A sad-looking woman comes on. Her child has cystic fibrosis and panic buying has taken the sanitiser and wipes she uses.
‘What would you say, Anna, to people clearing the supermarket shelves?’ says the interviewer.
‘They’re selfish, stupid, arses,’ she says before the time delay mechanism kicks in to bleep her out.
‘And now back to the studio…’
‘Thank you, Julia. We apologise to viewers for the language used in that report.’
Good for you, Anna.
After lunch, the phone rings.
‘Would you like to go outside? We will collect you.’
The thought of fresh air is irresistible.
A suited figure waits in the corridor.
‘Right. Follow me. You can stay outside for an hour.’
The group asks questions of our escort: what has he heard; have others been outside; are other flights coming in?
It’s cool out. It’s a joy to be able to see this grey sky, early crocus and hear birdsong. On the distant slope is a stand of trees.
‘Fancy walking over there?’ asks a thin, man about my age.
‘I’m Jonathan Wells,’ he says, ‘I was on business when this kicked off.’
‘Martin Fraser. I was teaching in the international school.’
Jonathan is married with two boys. I can tell he misses them from the tone of his voice.
‘I didn’t want to go on this trip,’ he says, ‘And now, I’ve left Jenny on her own with the boys.’
‘There’s no one waiting for me.’
I don’t mention Sue and her long illness. One of the reasons I took the secondment was to make a new start.
My mind is mulling over our situation. If there were ninety-two brought in here and at least one ambulance has taken someone away, how many more will vanish?
‘Did you hear an ambulance yesterday?’ I ask.
‘No,’ he says, ‘but there were two this morning.’
Our numbers are now in the eighties.
‘It’s not bad,’ I tell my father later. ‘We went for a walk today.’
Apart from the hour outside, we are within our four walls with only technology for company.

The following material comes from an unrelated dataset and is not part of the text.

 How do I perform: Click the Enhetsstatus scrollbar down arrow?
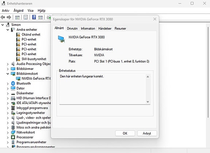[148, 102]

I feel lethargic today, my head aching. When we go out, Jonathan isn’t in the group. I ask our minder where he is.
‘Sorry. I don’t know.’
I count seven. There were ten yesterday. Who else is missing? An older woman and an Asian man. Later, the suited figure comes to take my daily test. I ask about them.
‘One or two people have tested positive.’
My headache is worse. I open the door to two suited figures.
‘Could you come with us, please?’
‘Am I getting out?’
‘No. Your test result was positive. We’re taking you to a more secure facility.’
‘It’s just a headache. Some paracetamol and I’ll be fine.’
The ambulance waits at a side door. I notice a dark pustular rash on my arm.
Headache. Hot. Thirsty. Eyes sore.
Something in my throat and mouth. Hot.
‘Sue? Love you.’
‘Yes. Are you a friend of Martin’s?’
‘I’m Jonathan Wells. We met in the isolation facility. I think you could say we were friends. I am so sorry.’
Mr Fraser watches as the man walks down the path from the crematorium to join a young woman and two small boys.